Objective:
Please reproduce the items from the line with "Expand the .vscode folder" to the line with "Action: click(95, 279)", inclusive, leaving the pictures out of your answer.
^^^^^^^^^^^^^^^^
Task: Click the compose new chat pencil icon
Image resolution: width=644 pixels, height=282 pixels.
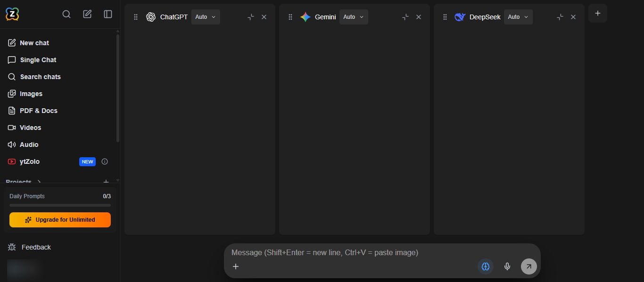Action: pyautogui.click(x=87, y=14)
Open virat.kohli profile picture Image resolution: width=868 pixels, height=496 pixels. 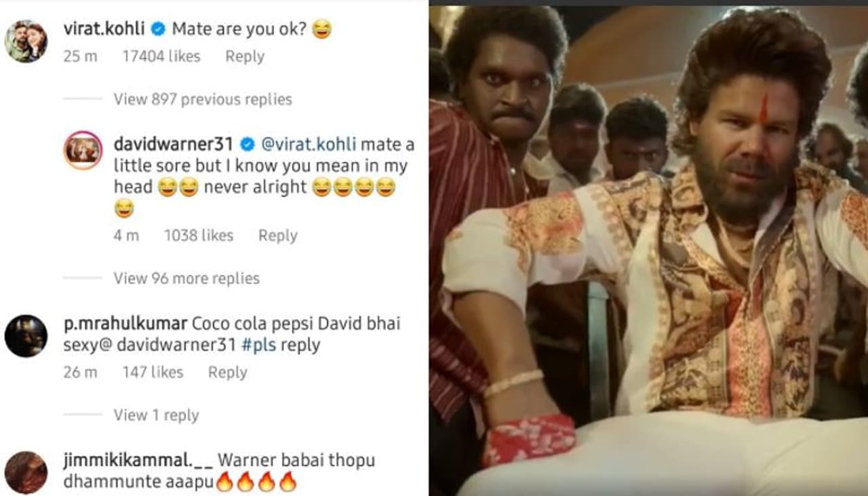[26, 41]
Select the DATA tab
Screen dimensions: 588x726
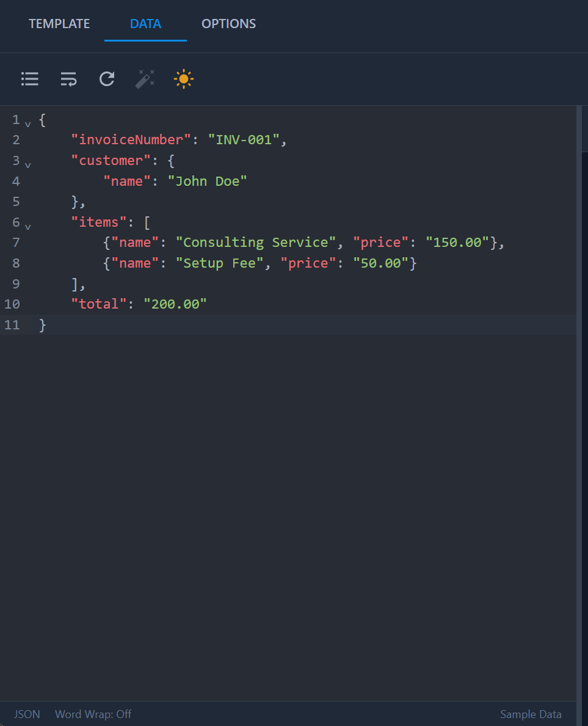(145, 23)

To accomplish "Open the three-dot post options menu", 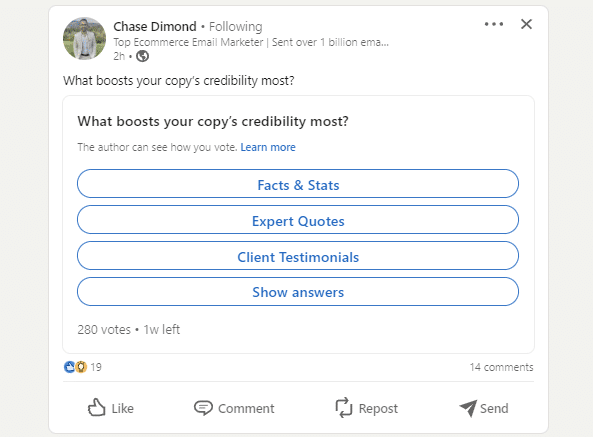I will click(x=494, y=24).
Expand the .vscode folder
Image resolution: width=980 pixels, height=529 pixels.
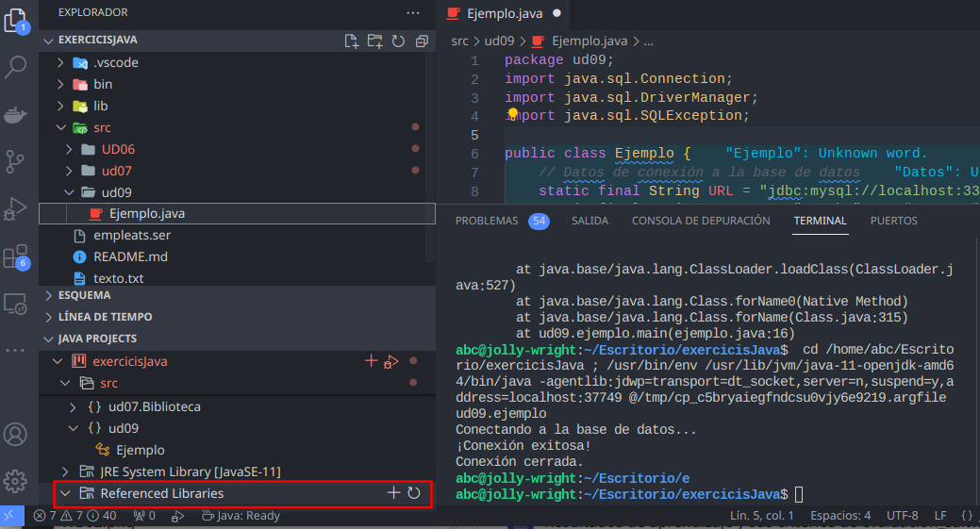116,62
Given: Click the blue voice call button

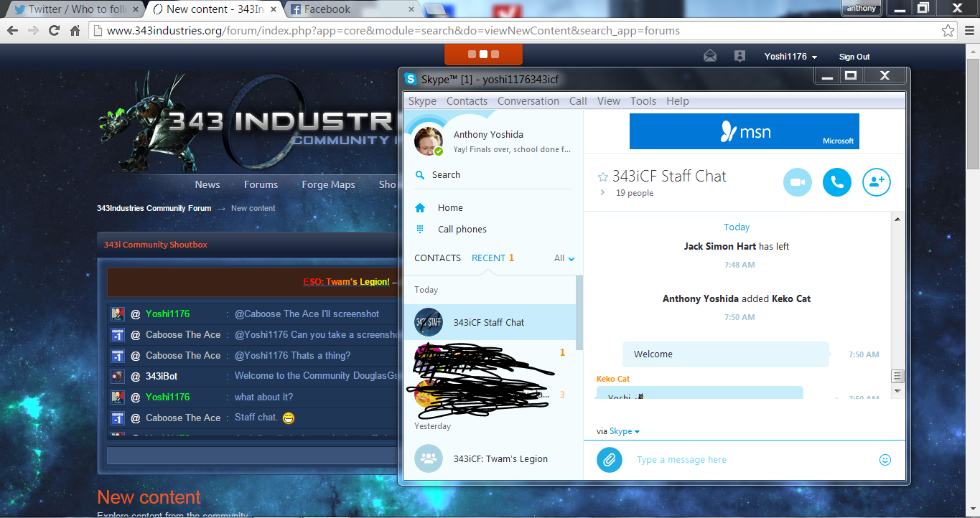Looking at the screenshot, I should [836, 182].
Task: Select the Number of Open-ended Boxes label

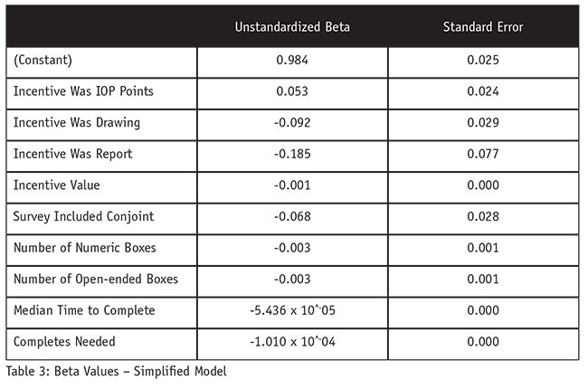Action: click(95, 279)
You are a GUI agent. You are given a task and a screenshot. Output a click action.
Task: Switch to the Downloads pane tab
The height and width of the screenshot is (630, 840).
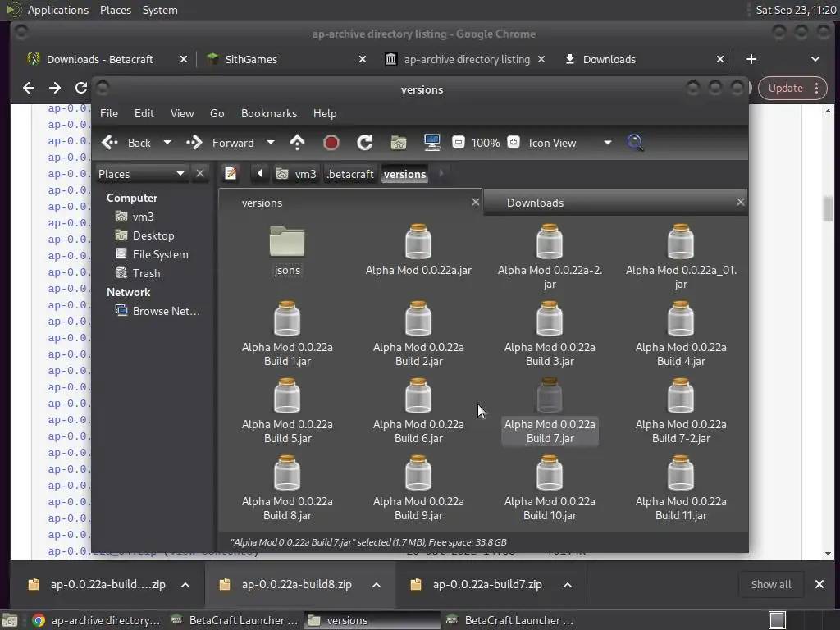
^^^^^^^^^^^^^^^^
Answer:
Expand the .vscode folder
Image resolution: width=980 pixels, height=529 pixels.
116,62
Given: Click the blue voice call button

Looking at the screenshot, I should [836, 182].
Task: Select the Number of Open-ended Boxes label

Action: click(95, 279)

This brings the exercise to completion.